Because NBC clearly has more shows truly on the bubble this year than some of its competition, and it is still ordering pilots, so there’s a chance several of these decisions aren’t made before upfronts.

CBS

CBS has half a dozen shows waiting to hear their fates ahead of the network announcing its fall schedule and more of those series are coin-flips than leaning towards a “yes” or “no.” Those three series are legal drama “All Rise,” the David Boreanaz-led “SEAL Team,” and Walton Goggins comedy “The Unicorn.” Network execs at the ViacomCBS broadcaster could go either way on that trio.

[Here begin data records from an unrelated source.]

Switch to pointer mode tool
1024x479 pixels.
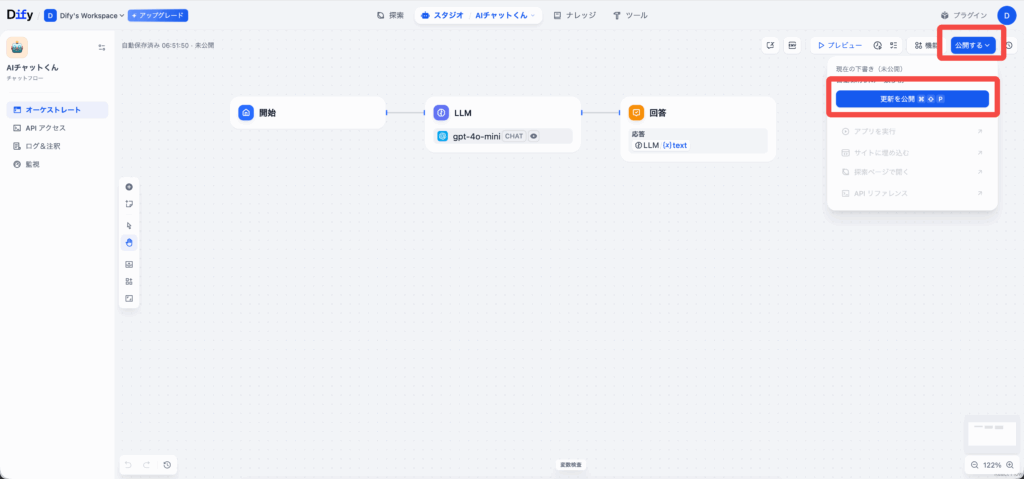point(129,226)

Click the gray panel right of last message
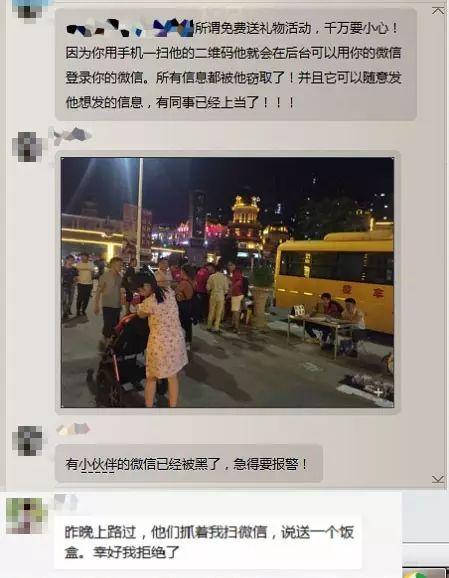coord(425,517)
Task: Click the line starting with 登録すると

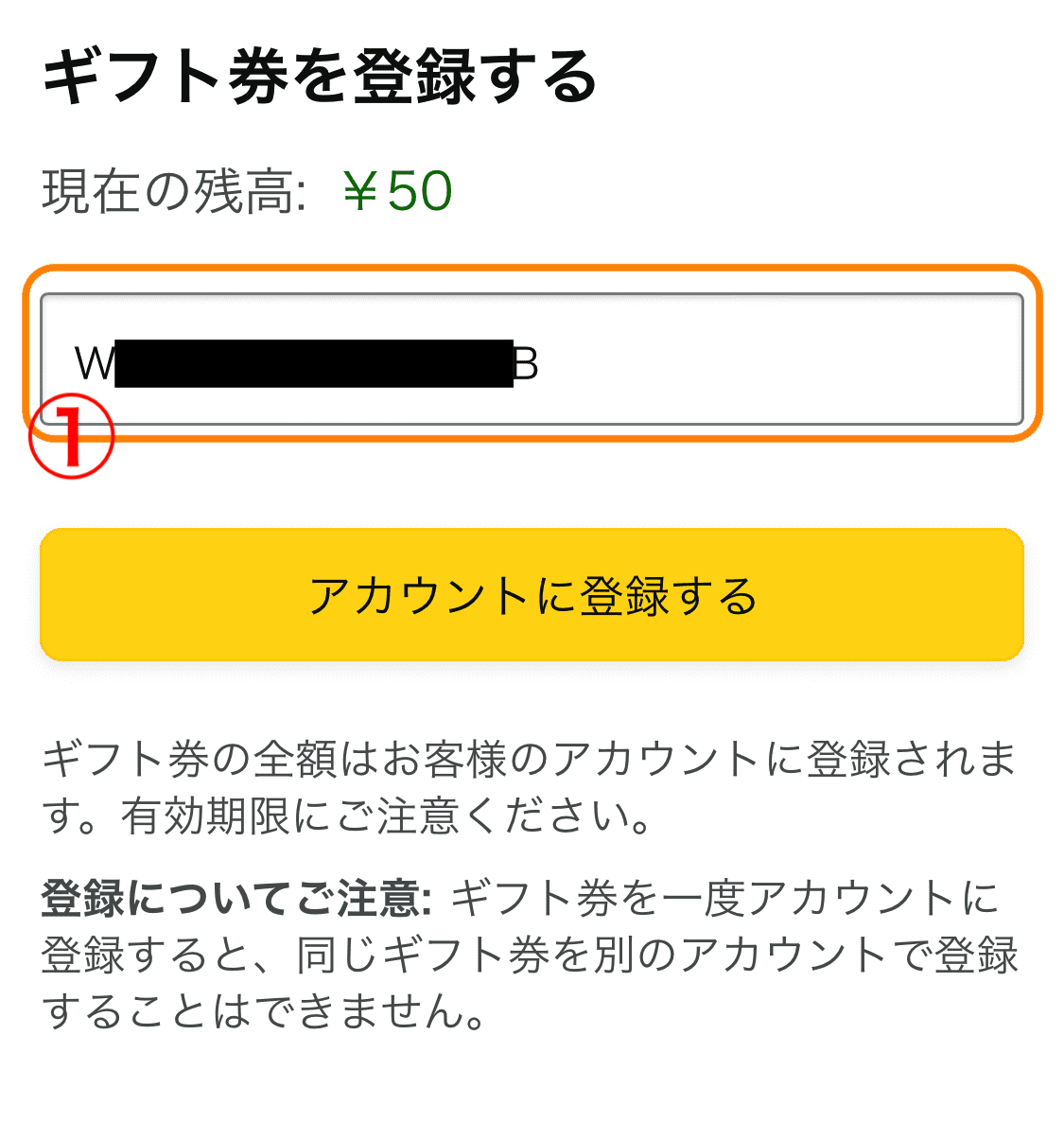Action: [x=530, y=955]

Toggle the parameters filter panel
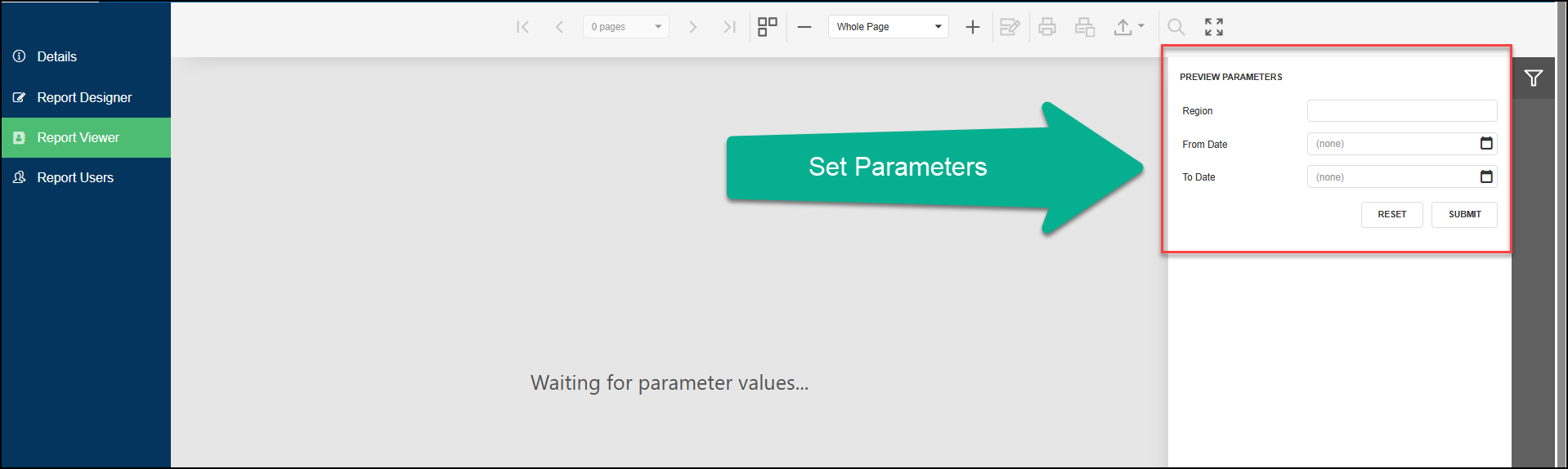[x=1534, y=78]
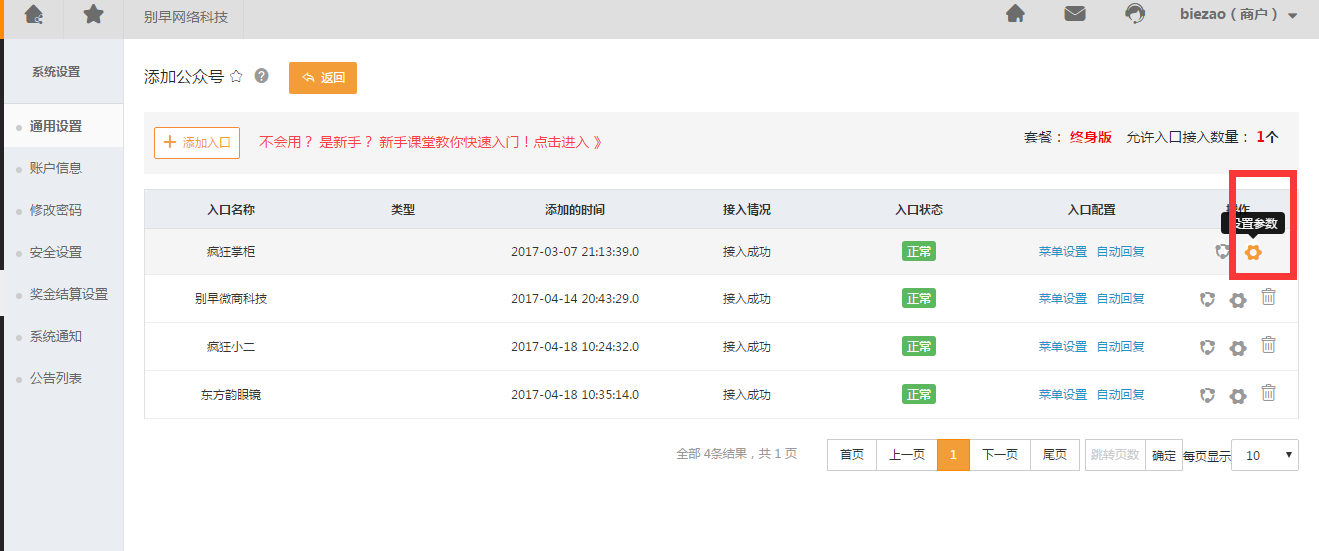Switch to the 别早网络科技 top tab
1319x551 pixels.
(186, 17)
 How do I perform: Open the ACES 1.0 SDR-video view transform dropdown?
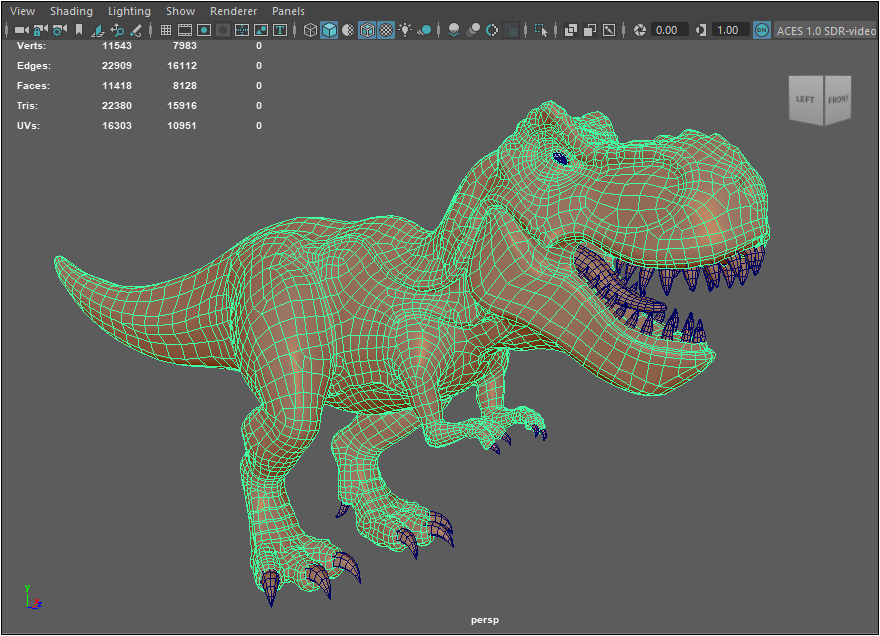pos(826,30)
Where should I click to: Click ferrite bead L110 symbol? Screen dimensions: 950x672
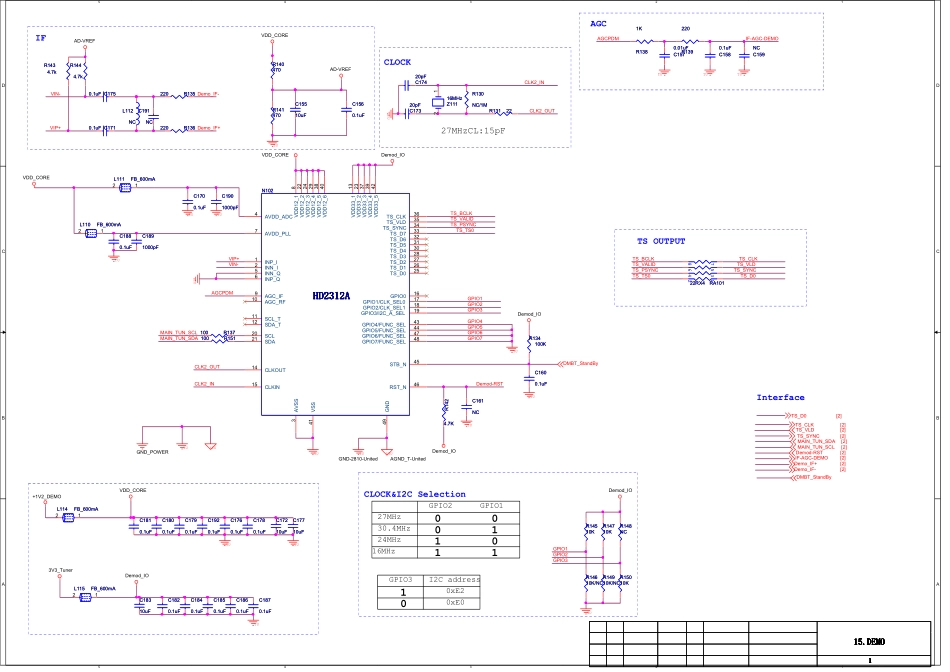point(92,233)
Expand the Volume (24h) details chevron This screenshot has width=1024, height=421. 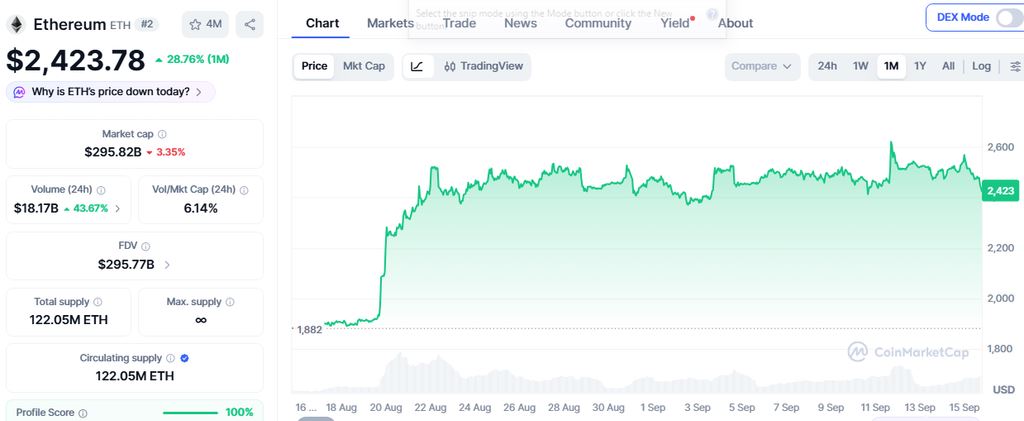[x=118, y=209]
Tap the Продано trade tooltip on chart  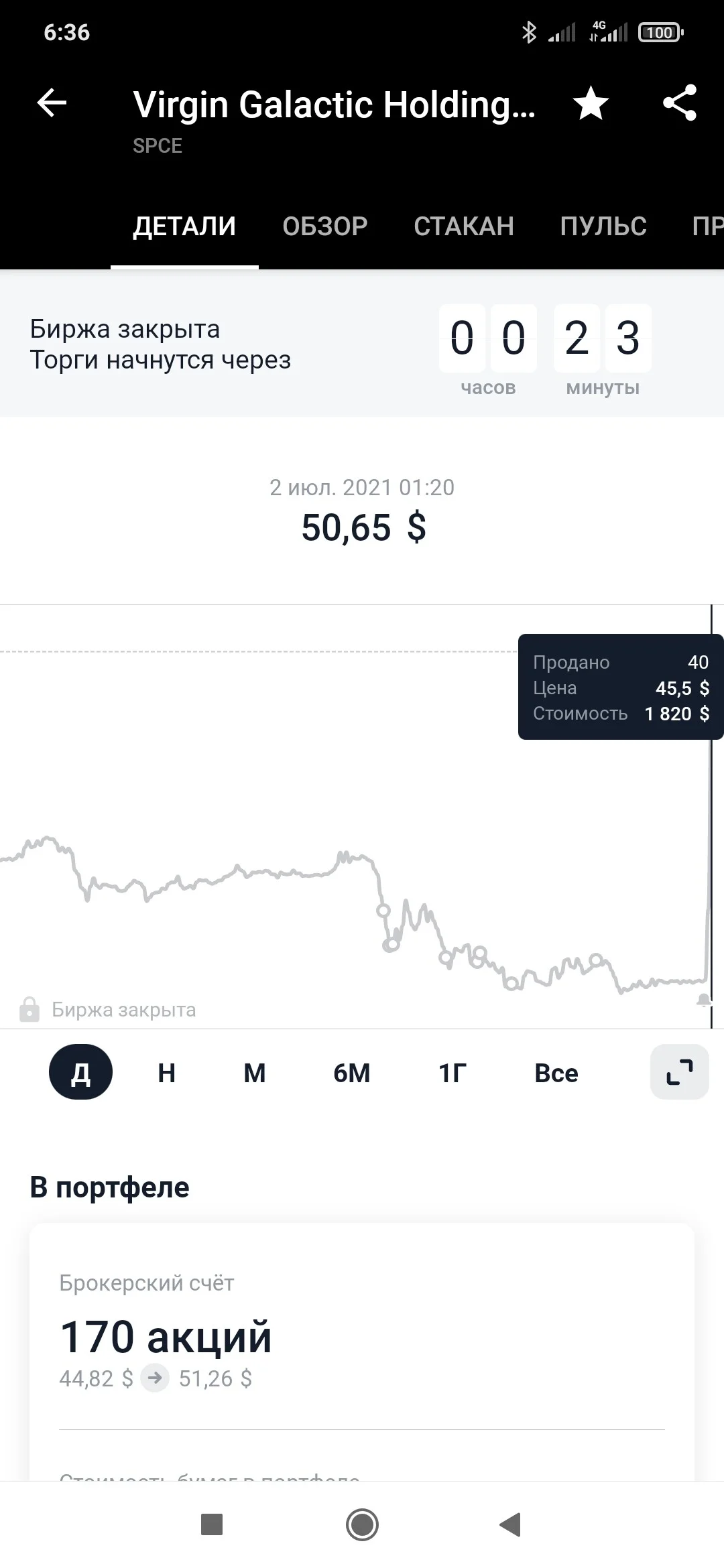click(x=620, y=687)
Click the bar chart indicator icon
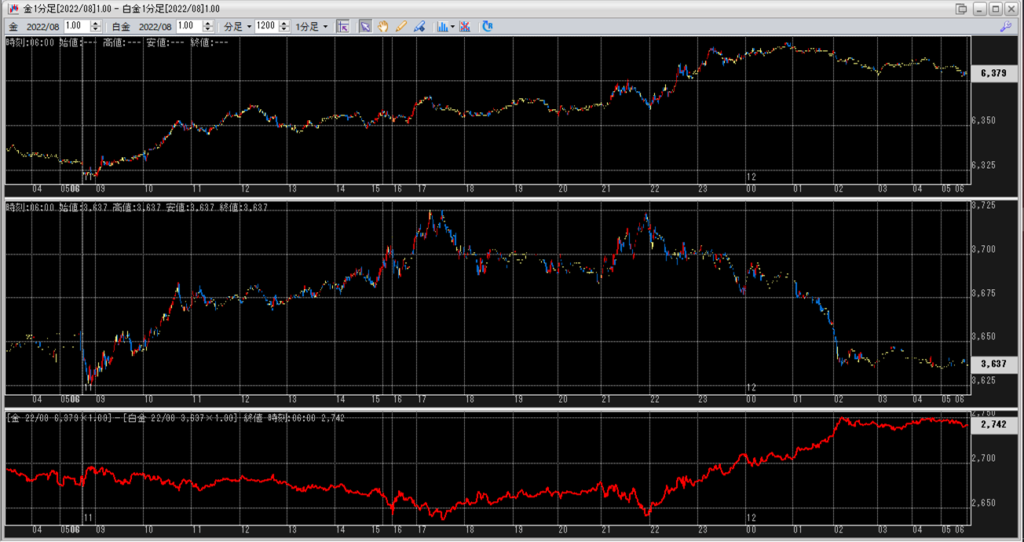The width and height of the screenshot is (1024, 542). [x=441, y=26]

In the case of “All Rise,” the consensus on star Simone Missick continues to be positive, but the vehicle itself has never really worked. Add in the recent firing of creator Greg Spottiswood, and things aren’t looking great. “SEAL Team” has the best rating of the bunch, but the renewal of “S.W.A.T.” and silence on “SEAL Team” is not an overwhelmingly positive sign. CBS loves the cast of “The Unicorn,” but the creative doesn’t appear to be as strong.

In terms of more sure things, it’s likely that “Silence of the Lambs” sequel series “Clarice” and freshman comedy “United States of Al” will get picked up for second seasons, but Chuck Lorre’s other-other CBS sitcom, “B Positive” starring the controversy-embroiled Thomas Middleditch, won’t be coming back.

The CW

The youngest-skewing broadcast network has just four shows awaiting decision: summer series “The Outpost” and “Pandora,” and international acquisitions “Bulletproof” and “Devils.”

For the first two shows, “The Outpost” is the one that has a better shot at another installment. For the latter two, The CW’s choices are first dictated by what the home channels of the British and Italian series, respectively, decide to do with those dramas.

“Bulletproof” stars Noel Clarke, who is facing sexual misconduct accusations by 20 women. Sky One, which airs the show in the U.K., has halted production on the fourth season in light of the claims made against Clarke, and it is unlikely they’ll proceed with a version of the show that still includes him. That makes it pretty unlikely that The CW — which pulled “Bulletproof” from its streaming platforms last week — would want to air Season 4 at all. As for the Patrick Dempsey-led “Devils,” the thriller has received a second season renewal from Sky Atlantic, but The CW could go either way on a chance to re-broadcast those episodes whenever they get made.